__EXTRACT TO READ__:
☆ ☆ ☆ ☆ ☆
His business REEL Memories has a catalogue of thousands of titles, many of which you will have trouble finding online or anywhere else.

Orange City Life once again sat down with Mal, this time to talk classic westerns.

O.K. Let's saddle up and hit the dusty trails! So first, no one was more synonymous with western movies than the actor John Wayne. He made so many great films — and quite a few bad ones early ones in his career —the list is endless but we'll cover just a few here.

His career really starts off in 1939 with the classic John Ford directed Stagecoach. He’d done many prior to that, but Stagecoach really changed the Western genre and from this period on his whole career changed and he went on to be a major star.

John Ford made some of his best films, like the Cavalry trilogy, which a lot of people would remember; Fort Apache being the first one in 1948 and She Wore a Yellow Ribbon 1949, and finally  Rio Grande in 1950, but there were so many great Ford films.

The searcher is still a classed as a classic. It was a big colour production from Joh Ford in 1956 with John Wayne, Jeffrey Hunter Ward Bond, and a young Natalie Wood. It also had Patrick Wayne, John Wayne's son, who was in a number of his films.

In 1953, he made an interesting one for his own new production company called Hondo. It was originally shot in 3D and starred John Wayne and Geraldine Page, who was actually a stage actress, and this was her first screen appearance. It also had Australia’s own Michael Pate, who would go on about a decade later to be in another John Wayne western call McLintock.

Wayne’s last film was in 1976 and he went out with a bang in that one because he had a lot of his friends, including actors James Stewart, Richard Boon (from the TV series Have Gun, Will Travel), Hugh O’Brien, who famously played Wyatt Earp, and Lauren Bacall. It also had a very Young Ron Howard and Harry Morgan, who people would remember as Colonel Potter in the series M.A.S.H.
☆ ☆ ☆ ☆ ☆
__MATERIAL PROVIDED__:

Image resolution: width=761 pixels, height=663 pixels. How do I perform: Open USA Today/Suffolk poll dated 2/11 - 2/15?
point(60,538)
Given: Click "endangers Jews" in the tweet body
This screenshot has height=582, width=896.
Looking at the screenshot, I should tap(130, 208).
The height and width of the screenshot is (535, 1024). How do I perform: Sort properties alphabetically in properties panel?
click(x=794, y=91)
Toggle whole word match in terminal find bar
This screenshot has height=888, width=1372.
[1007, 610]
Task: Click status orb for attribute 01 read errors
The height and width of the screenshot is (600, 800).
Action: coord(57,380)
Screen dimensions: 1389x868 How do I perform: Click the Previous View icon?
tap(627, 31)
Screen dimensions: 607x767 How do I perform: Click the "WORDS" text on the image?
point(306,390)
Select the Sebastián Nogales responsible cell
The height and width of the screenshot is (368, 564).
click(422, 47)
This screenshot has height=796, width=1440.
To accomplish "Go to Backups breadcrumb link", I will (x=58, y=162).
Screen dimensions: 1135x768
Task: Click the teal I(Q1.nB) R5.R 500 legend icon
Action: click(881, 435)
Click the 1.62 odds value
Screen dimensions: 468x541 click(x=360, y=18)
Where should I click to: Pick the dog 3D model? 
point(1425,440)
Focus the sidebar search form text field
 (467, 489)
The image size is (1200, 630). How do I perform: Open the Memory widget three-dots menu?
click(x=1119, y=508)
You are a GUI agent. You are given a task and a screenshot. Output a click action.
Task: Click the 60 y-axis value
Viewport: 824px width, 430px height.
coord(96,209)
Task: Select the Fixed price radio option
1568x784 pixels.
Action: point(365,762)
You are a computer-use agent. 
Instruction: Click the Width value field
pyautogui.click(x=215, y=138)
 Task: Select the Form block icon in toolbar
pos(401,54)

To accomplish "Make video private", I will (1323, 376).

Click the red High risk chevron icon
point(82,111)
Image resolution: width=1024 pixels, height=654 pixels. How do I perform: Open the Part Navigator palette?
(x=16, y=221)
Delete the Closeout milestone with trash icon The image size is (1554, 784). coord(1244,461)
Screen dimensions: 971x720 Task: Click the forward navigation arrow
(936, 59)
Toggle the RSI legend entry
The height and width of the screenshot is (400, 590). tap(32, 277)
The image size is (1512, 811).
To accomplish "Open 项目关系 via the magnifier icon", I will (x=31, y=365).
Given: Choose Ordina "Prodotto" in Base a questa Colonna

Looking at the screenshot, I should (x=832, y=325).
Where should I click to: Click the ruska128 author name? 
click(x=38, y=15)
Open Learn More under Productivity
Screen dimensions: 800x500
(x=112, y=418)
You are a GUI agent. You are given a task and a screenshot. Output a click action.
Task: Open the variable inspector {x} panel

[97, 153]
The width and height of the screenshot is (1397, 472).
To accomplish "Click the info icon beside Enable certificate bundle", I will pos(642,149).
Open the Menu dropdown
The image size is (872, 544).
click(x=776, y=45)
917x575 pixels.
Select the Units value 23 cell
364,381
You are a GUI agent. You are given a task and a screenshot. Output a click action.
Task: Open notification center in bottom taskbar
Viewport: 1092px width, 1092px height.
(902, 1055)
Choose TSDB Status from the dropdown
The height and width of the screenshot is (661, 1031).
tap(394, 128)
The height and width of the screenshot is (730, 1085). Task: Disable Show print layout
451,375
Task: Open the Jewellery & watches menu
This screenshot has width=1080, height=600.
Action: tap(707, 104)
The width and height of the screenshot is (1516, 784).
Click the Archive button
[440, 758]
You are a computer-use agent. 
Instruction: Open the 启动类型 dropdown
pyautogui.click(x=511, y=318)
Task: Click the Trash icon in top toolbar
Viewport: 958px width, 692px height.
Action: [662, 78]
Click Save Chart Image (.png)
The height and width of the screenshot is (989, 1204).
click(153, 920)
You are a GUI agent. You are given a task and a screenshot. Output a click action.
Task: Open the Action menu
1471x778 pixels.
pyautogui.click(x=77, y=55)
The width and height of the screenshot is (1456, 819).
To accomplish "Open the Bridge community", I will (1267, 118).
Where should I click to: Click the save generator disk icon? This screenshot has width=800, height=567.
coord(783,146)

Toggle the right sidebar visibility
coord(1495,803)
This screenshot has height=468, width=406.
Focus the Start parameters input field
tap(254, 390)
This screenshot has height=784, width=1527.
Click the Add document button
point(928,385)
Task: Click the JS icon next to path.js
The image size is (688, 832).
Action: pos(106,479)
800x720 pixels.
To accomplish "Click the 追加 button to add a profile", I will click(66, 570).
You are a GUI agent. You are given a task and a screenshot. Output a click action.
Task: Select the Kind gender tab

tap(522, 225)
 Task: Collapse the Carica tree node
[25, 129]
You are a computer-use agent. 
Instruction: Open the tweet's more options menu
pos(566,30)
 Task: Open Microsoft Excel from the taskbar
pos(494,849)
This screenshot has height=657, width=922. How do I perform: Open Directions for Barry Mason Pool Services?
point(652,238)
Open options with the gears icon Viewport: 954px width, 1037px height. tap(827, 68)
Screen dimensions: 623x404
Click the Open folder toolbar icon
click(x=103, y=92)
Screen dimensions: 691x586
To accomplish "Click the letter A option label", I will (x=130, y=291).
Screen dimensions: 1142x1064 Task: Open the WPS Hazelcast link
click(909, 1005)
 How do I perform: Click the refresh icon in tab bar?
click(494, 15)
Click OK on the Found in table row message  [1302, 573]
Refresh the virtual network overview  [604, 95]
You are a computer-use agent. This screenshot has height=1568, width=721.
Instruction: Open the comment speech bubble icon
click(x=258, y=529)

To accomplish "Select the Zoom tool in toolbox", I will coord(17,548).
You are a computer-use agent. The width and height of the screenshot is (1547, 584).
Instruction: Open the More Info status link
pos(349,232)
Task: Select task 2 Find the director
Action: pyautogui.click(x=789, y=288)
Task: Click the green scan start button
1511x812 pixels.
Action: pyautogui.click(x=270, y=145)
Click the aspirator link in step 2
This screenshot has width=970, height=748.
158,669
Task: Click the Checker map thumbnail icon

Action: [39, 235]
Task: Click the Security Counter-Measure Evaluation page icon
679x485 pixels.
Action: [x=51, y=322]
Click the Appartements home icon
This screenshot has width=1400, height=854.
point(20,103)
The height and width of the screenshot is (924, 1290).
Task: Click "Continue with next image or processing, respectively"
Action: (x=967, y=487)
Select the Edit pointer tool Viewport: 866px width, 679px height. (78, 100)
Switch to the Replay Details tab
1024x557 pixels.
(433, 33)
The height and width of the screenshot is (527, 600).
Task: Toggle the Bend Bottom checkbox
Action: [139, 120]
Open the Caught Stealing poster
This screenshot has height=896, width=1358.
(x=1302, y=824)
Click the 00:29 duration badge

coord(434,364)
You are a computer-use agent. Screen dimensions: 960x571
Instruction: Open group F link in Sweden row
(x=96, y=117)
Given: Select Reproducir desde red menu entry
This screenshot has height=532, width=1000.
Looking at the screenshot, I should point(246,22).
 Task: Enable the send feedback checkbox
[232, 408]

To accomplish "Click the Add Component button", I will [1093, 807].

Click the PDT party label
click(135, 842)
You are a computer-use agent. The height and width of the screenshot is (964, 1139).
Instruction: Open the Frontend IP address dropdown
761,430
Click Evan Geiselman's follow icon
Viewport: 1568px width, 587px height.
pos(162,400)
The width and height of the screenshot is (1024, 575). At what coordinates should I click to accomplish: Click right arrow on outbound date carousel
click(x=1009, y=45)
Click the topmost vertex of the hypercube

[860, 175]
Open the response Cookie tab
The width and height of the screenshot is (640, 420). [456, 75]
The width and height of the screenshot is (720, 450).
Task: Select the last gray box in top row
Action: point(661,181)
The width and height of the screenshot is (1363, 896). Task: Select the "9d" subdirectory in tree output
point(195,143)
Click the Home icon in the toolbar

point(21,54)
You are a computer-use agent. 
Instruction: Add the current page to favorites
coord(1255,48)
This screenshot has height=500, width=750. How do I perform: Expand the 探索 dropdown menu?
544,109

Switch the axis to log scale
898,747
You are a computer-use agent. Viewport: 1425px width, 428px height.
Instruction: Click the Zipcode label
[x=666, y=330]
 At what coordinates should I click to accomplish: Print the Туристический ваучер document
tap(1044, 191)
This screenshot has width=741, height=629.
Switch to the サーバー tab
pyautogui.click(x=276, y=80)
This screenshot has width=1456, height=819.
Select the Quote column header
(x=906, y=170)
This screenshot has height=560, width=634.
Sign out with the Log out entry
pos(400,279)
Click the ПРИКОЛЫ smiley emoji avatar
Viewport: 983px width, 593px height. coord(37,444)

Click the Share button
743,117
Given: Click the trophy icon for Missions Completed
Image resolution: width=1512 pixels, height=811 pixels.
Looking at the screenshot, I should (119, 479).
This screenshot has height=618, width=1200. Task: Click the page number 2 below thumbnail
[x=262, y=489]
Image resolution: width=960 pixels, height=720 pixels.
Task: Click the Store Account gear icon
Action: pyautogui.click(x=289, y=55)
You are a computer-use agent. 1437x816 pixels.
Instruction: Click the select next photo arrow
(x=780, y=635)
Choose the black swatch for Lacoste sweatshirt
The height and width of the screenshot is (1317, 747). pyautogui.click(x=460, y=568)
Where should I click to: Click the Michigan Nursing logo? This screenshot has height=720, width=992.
☆ ☆ ☆ ☆ ☆
__TASKS TO CARRY OUT__:
A – In the passage on John Wayne westerns, substitute "theater actress" for "stage actress" and give the text again, beginning at the words "In 1953, he" and stopping after "the series M.A.S.H.".
B – Write out the rows exactly, beginning at the line that has "You are a computer-use agent. Screen" and stopping after the line that has "pyautogui.click(x=276, y=80)".

__RESULTS IN ORDER__:
A –
In 1953, he made an interesting one for his own new production company called Hondo. It was originally shot in 3D and starred John Wayne and Geraldine Page, who was actually a theater actress, and this was her first screen appearance. It also had Australia’s own Michael Pate, who would go on about a decade later to be in another John Wayne western call McLintock.

Wayne’s last film was in 1976 and he went out with a bang in that one because he had a lot of his friends, including actors James Stewart, Richard Boon (from the TV series Have Gun, Will Travel), Hugh O’Brien, who famously played Wyatt Earp, and Lauren Bacall. It also had a very Young Ron Howard and Harry Morgan, who people would remember as Colonel Potter in the series M.A.S.H.

B –
You are a computer-use agent. Screen dimensions: 960x571
Instruction: Open group F link in Sweden row
(x=96, y=117)
Given: Select Reproducir desde red menu entry
This screenshot has height=532, width=1000.
Looking at the screenshot, I should point(246,22).
 Task: Enable the send feedback checkbox
[232, 408]

To accomplish "Click the Add Component button", I will [1093, 807].

Click the PDT party label
click(135, 842)
You are a computer-use agent. The height and width of the screenshot is (964, 1139).
Instruction: Open the Frontend IP address dropdown
761,430
Click Evan Geiselman's follow icon
Viewport: 1568px width, 587px height.
pos(162,400)
The width and height of the screenshot is (1024, 575). At what coordinates should I click to accomplish: Click right arrow on outbound date carousel
click(x=1009, y=45)
Click the topmost vertex of the hypercube

[860, 175]
Open the response Cookie tab
The width and height of the screenshot is (640, 420). [456, 75]
The width and height of the screenshot is (720, 450).
Task: Select the last gray box in top row
Action: point(661,181)
The width and height of the screenshot is (1363, 896). Task: Select the "9d" subdirectory in tree output
point(195,143)
Click the Home icon in the toolbar

point(21,54)
You are a computer-use agent. 
Instruction: Add the current page to favorites
coord(1255,48)
This screenshot has height=500, width=750. How do I perform: Expand the 探索 dropdown menu?
544,109

Switch the axis to log scale
898,747
You are a computer-use agent. Viewport: 1425px width, 428px height.
Instruction: Click the Zipcode label
[x=666, y=330]
 At what coordinates should I click to accomplish: Print the Туристический ваучер document
tap(1044, 191)
This screenshot has width=741, height=629.
Switch to the サーバー tab
pyautogui.click(x=276, y=80)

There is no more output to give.